$\mathbb R[x]/(f)\cong\mathbb R\times\mathbb R$

Question

I’m trying to use The First Isomorphism Theorem for rings to answer some questions.

I need to show that $$\mathbb R[x]/(f)\cong\mathbb R\times\mathbb R$$ where $f=ax^2+bx+c$ whose discriminant is greater than $0$. I know that all I need to do is define a surjective homomorphism from $\mathbb R[x]\rightarrow \mathbb R\times\mathbb R$ whose kernel is $(f)$. But I have no intuition with this and just need some guidance

Answer 1

Hint: One approach might involve the fact that evaluation maps are ring homomorphisms.
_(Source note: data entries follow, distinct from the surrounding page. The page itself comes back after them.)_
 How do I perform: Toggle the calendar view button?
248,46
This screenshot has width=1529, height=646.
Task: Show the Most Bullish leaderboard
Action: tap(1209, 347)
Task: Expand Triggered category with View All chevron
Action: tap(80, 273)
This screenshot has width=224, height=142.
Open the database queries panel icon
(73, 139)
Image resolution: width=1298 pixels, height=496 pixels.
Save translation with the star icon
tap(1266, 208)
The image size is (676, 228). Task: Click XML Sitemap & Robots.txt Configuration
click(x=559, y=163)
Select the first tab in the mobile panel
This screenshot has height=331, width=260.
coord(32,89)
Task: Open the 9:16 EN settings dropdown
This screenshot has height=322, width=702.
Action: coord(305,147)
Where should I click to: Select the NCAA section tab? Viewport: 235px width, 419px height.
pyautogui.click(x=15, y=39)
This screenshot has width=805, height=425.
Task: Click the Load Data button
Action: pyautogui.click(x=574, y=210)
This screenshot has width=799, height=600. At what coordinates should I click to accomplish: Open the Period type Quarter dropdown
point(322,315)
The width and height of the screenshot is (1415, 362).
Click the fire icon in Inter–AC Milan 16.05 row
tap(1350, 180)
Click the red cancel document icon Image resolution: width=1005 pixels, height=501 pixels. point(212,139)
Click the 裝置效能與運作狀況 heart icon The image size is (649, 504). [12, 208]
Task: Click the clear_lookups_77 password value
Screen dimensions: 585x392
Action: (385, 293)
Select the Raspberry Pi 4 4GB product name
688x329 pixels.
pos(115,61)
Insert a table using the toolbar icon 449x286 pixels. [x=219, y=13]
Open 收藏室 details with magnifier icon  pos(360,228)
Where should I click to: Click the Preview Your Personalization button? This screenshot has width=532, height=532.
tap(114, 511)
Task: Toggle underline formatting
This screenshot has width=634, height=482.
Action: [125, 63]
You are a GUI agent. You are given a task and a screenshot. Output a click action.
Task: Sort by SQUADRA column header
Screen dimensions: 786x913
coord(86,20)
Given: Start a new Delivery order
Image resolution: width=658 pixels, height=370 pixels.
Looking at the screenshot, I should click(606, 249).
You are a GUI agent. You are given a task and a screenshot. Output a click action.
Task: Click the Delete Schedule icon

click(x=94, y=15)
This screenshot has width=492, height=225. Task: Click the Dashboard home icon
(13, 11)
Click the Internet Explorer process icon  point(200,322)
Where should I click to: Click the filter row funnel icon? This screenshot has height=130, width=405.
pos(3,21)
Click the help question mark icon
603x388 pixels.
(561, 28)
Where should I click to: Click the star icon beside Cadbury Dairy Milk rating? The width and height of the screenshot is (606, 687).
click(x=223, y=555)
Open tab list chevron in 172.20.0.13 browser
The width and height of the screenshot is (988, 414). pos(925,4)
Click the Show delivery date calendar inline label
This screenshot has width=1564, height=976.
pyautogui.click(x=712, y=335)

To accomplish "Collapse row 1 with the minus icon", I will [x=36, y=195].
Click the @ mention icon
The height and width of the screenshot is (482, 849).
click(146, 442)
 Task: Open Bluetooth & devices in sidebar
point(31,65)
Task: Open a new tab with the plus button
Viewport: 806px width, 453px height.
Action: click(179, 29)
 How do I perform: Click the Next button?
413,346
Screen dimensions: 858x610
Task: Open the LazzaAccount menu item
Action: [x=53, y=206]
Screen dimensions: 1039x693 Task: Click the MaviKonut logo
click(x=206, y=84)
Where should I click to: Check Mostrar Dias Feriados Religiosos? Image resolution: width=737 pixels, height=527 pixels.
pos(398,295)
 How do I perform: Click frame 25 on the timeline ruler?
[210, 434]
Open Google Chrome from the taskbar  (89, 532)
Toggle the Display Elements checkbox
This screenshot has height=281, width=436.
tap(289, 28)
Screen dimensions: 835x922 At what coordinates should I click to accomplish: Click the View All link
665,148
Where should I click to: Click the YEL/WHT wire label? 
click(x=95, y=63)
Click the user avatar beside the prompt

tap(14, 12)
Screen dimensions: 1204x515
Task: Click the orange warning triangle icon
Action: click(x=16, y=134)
To get $\mathbb{R}^2$ you clearly need to evaluate at two points $x \in \mathbb{R}$. What points could these possibly be?

Answer 2

$f(x)=a(x-c_1)(x-c_2)$ for $c_1\neq c_2 \in \Bbb R$ (two real distinct roots).

Send $p(x) \in \Bbb R[x]$ to $(p(c_1),p(c_2)) \in \Bbb R^2$.

The kernel is $(f)$ as $(x-c_1)|p(x)$ and $(x-c_2)|p(x)$ implies $(x-c_1)(x-c_2) | p(x)$ and so $f(x)|p(x)$ etc.